When does Google bot comes and what crawls?

Forum Moderators: open

Message Too Old, No Replies

When does Google bot comes and what crawls?

Can someone explain the google bot behaviour?

silverbytes

3:43 pm on Sep 22, 2003 (gmt 0)

I´ve got daily vists of google bot, most of all crawls, index and robots.txt (allow all bots).

But I can´t get my new documents crawled very often... in fact some html are uploaded since a week and google doens´t seem to access those resources at least in last 2 weeks...

Will it be?

May someone explain about the google bot behaviour? Visits, crawls, deep...

Mike12345

4:54 pm on Sep 23, 2003 (gmt 0)

Cant really anser your question directly, but there are things you can do to make your site more spider friendly

Use absolute links rather than relative.

Get links from external sources to the afore mentioned pages.

Make sure your pages are linked from more than one page on your site, sitemap helps a bit.

Doing the above might help a bit. Sometimes its a waiting game, but increasing your links will definately increase your chances.

silverbytes

5:06 pm on Sep 23, 2003 (gmt 0)

Good tips, thank you!

Perhaps someone could explain the deep crawl, and fresh bot behaviours...

Does google crawls the entire site monthly?
Why spider indexes index.htm twice a day, but leaves remaning pages?

dougmcc1

9:02 pm on Sep 23, 2003 (gmt 0)

Does your robots.txt file validate? Where are your documents located and how are they being linked to? How long has your site been up?

silverbytes

8:46 pm on Sep 24, 2003 (gmt 0)

Validate = yes it does

This Robots.txt validates to the robots exclusion standard!

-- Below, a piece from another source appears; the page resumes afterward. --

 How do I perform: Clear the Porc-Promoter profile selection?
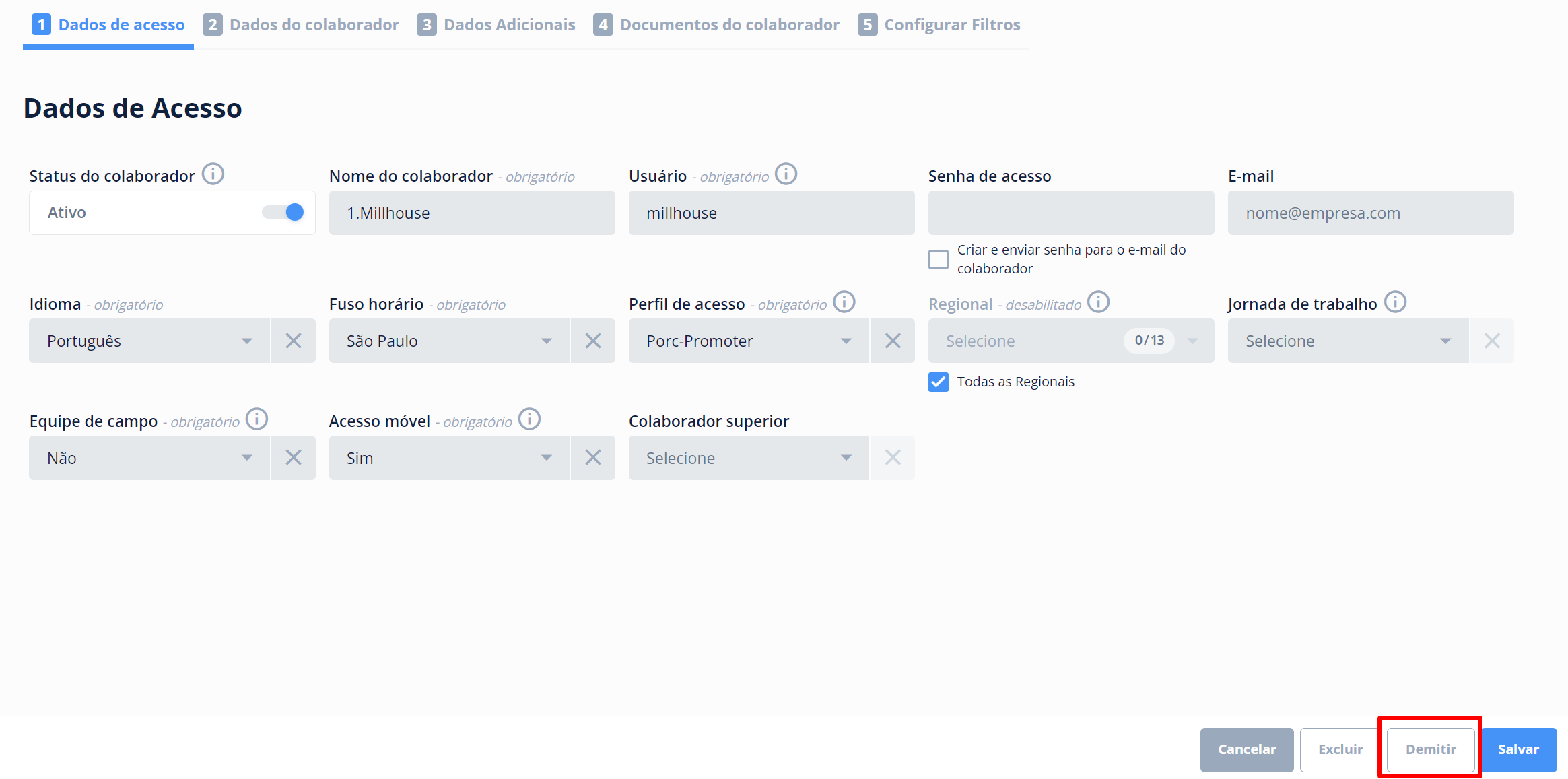click(x=892, y=341)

8 months, 3 months listed in google...
documents in root and 1 folder deep.. linked with standard html,
links using absolute paths from index to internal pages, and viceversa.

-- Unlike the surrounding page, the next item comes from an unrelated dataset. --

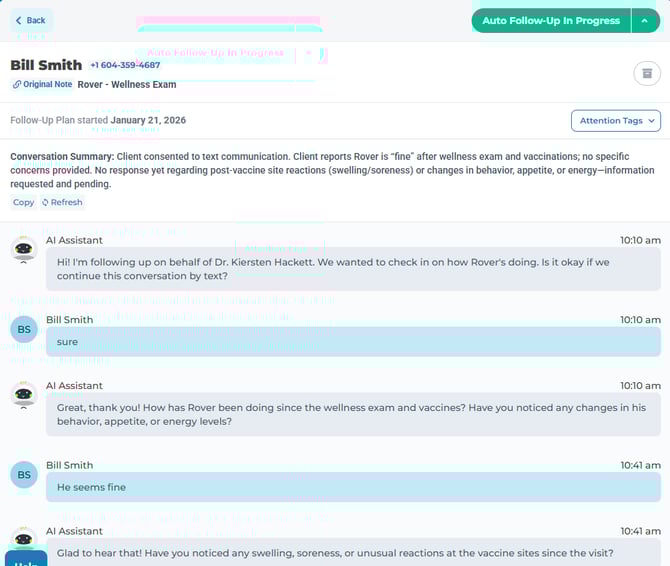The image size is (670, 566).
Task: Copy the conversation summary
Action: coord(23,202)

some backward links to home recognized by google up to 7

karmov

3:00 pm on Sep 25, 2003 (gmt 0)

Use absolute links rather than relative.

Is this true or just superstition?

Mike12345

3:02 pm on Sep 25, 2003 (gmt 0)

Is this true or just superstition?

- It doesnt help your ranking afaik, but it seems to help spiders around your site more easily. Im sure theres a technical explanation somewhere.....

dougmcc1

3:17 pm on Sep 25, 2003 (gmt 0)

Robots.txt

Not sure if this is a problem, but just to be safe you might want to use all lowercase letters - robots.txt instead of Robots.txt.

Also silverbytes, you don't need to use a robots.txt file to allow all bots. That's the default setting. If you're only using the robots.txt file to allow bots, then remove it.

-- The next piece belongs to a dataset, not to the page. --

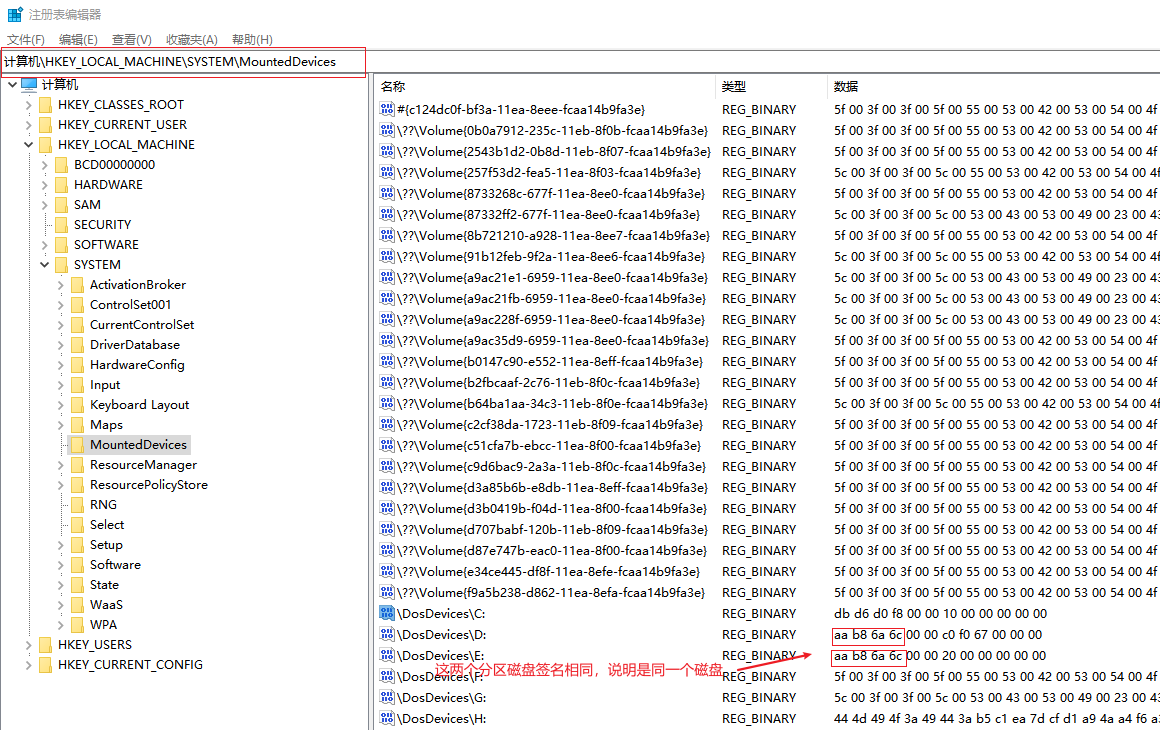Click the binary icon for Volume{0b0a7912...} entry
Screen dimensions: 1160x730
[x=387, y=130]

Is this true or just superstition?

True. Maybe not necessary, but definately recommended.

dougmcc1

3:31 pm on Sep 25, 2003 (gmt 0)

Im sure theres a technical explanation somewhere.....

Absolute links tell the bot exactly where on your site a file is located whereas relative links kind of push it along which makes it easier for the bot to get lost.

richmc

4:07 pm on Sep 25, 2003 (gmt 0)

Absolute links tell the bot exactly where on your site a file is located whereas relative links kind of push it along which makes it easier for the bot to get lost.

I can only see this being true if:

a) The spider somehow "forgets" which page it is on.
b) The link is a 404 anyway.

I can't really see it being likely that absolute/relative URLs affect spidering at all unless the spider is buggy.

Maybe MSNs new bot? ;)

silverbytes

5:37 pm on Sep 25, 2003 (gmt 0)

I agree, bots should be able to find both of them. However I changed to absolute urls because seems to be safer. Or at least to discard that's what's happening to me.

I just wonder if waiting a month will make my site to be deep crawled because some frequency of google bot or if I'm having a problem really.

Is that myth or not: googlebot crawls your site in deep once a month, and several times or daily does a light scan.

May someone explain?

cdog863

6:20 pm on Sep 25, 2003 (gmt 0)

I'm looking to get this same question explained. I also get hit by the fresh bot daily, yet the deep bot has not hit my site yet.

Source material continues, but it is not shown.